[Location data for elements and text]
..........

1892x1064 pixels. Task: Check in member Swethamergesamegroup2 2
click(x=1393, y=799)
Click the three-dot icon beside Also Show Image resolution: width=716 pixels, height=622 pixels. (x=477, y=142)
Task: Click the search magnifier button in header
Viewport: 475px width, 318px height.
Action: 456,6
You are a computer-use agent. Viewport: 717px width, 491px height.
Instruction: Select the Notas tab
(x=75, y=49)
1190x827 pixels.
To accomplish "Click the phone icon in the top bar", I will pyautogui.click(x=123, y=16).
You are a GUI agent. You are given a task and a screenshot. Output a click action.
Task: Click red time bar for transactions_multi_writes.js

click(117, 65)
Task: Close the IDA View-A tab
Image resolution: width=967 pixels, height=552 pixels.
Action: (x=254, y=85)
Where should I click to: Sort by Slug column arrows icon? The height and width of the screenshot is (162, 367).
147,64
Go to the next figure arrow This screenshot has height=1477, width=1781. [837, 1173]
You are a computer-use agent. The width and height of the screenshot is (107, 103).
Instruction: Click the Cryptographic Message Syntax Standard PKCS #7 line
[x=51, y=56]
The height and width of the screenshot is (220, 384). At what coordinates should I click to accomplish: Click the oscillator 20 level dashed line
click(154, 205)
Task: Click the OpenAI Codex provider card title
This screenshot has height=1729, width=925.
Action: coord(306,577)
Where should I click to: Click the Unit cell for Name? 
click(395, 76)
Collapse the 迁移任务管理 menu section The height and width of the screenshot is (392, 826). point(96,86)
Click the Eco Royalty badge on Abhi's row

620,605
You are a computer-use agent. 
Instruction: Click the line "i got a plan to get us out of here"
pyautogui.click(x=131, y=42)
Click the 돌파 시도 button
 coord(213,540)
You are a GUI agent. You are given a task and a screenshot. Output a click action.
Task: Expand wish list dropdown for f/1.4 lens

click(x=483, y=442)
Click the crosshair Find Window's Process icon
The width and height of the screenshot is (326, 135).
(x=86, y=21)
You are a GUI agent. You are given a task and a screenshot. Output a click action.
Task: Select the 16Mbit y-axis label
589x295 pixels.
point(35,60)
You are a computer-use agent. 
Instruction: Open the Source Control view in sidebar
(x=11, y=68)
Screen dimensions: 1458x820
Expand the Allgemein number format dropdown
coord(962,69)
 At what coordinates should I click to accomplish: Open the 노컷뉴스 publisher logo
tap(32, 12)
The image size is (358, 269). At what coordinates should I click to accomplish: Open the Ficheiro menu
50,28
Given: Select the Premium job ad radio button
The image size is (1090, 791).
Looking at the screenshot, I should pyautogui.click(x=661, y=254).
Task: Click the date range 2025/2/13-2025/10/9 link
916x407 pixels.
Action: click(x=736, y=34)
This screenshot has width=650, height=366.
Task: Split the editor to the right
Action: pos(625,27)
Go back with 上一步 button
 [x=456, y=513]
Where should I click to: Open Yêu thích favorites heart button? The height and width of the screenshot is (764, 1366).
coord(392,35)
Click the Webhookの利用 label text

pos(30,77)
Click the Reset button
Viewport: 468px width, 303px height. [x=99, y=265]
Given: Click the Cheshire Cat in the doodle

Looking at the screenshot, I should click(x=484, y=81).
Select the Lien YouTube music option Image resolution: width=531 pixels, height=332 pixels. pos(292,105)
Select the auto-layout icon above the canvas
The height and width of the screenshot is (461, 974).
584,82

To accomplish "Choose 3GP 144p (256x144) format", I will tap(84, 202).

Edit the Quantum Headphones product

..........

Direction: Convert every line of the records above into a JSON list of strings, one string per line, omitting blank lines.

Output for this exercise:
[
  "1892x1064 pixels. Task: Check in member Swethamergesamegroup2 2",
  "click(x=1393, y=799)",
  "Click the three-dot icon beside Also Show Image resolution: width=716 pixels, height=622 pixels. (x=477, y=142)",
  "Task: Click the search magnifier button in header",
  "Viewport: 475px width, 318px height.",
  "Action: 456,6",
  "You are a computer-use agent. Viewport: 717px width, 491px height.",
  "Instruction: Select the Notas tab",
  "(x=75, y=49)",
  "1190x827 pixels.",
  "To accomplish \"Click the phone icon in the top bar\", I will pyautogui.click(x=123, y=16).",
  "You are a GUI agent. You are given a task and a screenshot. Output a click action.",
  "Task: Click red time bar for transactions_multi_writes.js",
  "click(117, 65)",
  "Task: Close the IDA View-A tab",
  "Image resolution: width=967 pixels, height=552 pixels.",
  "Action: (x=254, y=85)",
  "Where should I click to: Sort by Slug column arrows icon? The height and width of the screenshot is (162, 367).",
  "147,64",
  "Go to the next figure arrow This screenshot has height=1477, width=1781. [837, 1173]",
  "You are a computer-use agent. The width and height of the screenshot is (107, 103).",
  "Instruction: Click the Cryptographic Message Syntax Standard PKCS #7 line",
  "[x=51, y=56]",
  "The height and width of the screenshot is (220, 384). At what coordinates should I click to accomplish: Click the oscillator 20 level dashed line",
  "click(154, 205)",
  "Task: Click the OpenAI Codex provider card title",
  "This screenshot has height=1729, width=925.",
  "Action: coord(306,577)",
  "Where should I click to: Click the Unit cell for Name? ",
  "click(395, 76)",
  "Collapse the 迁移任务管理 menu section The height and width of the screenshot is (392, 826). point(96,86)",
  "Click the Eco Royalty badge on Abhi's row",
  "620,605",
  "You are a computer-use agent. ",
  "Instruction: Click the line \"i got a plan to get us out of here\"",
  "pyautogui.click(x=131, y=42)",
  "Click the 돌파 시도 button",
  " coord(213,540)",
  "You are a GUI agent. You are given a task and a screenshot. Output a click action.",
  "Task: Expand wish list dropdown for f/1.4 lens",
  "click(x=483, y=442)",
  "Click the crosshair Find Window's Process icon",
  "The width and height of the screenshot is (326, 135).",
  "(x=86, y=21)",
  "You are a GUI agent. You are given a task and a screenshot. Output a click action.",
  "Task: Select the 16Mbit y-axis label",
  "589x295 pixels.",
  "point(35,60)",
  "You are a computer-use agent. ",
  "Instruction: Open the Source Control view in sidebar",
  "(x=11, y=68)",
  "Screen dimensions: 1458x820",
  "Expand the Allgemein number format dropdown",
  "coord(962,69)",
  " At what coordinates should I click to accomplish: Open the 노컷뉴스 publisher logo",
  "tap(32, 12)",
  "The image size is (358, 269). At what coordinates should I click to accomplish: Open the Ficheiro menu",
  "50,28",
  "Given: Select the Premium job ad radio button",
  "The image size is (1090, 791).",
  "Looking at the screenshot, I should pyautogui.click(x=661, y=254).",
  "Task: Click the date range 2025/2/13-2025/10/9 link",
  "916x407 pixels.",
  "Action: click(x=736, y=34)",
  "This screenshot has width=650, height=366.",
  "Task: Split the editor to the right",
  "Action: pos(625,27)",
  "Go back with 上一步 button",
  " [x=456, y=513]",
  "Where should I click to: Open Yêu thích favorites heart button? The height and width of the screenshot is (764, 1366).",
  "coord(392,35)",
  "Click the Webhookの利用 label text",
  "pos(30,77)",
  "Click the Reset button",
  "Viewport: 468px width, 303px height. [x=99, y=265]",
  "Given: Click the Cheshire Cat in the doodle",
  "Looking at the screenshot, I should click(x=484, y=81).",
  "Select the Lien YouTube music option Image resolution: width=531 pixels, height=332 pixels. pos(292,105)",
  "Select the auto-layout icon above the canvas",
  "The height and width of the screenshot is (461, 974).",
  "584,82",
  "To accomplish \"Choose 3GP 144p (256x144) format\", I will tap(84, 202).",
  "Edit the Quantum Headphones product"
]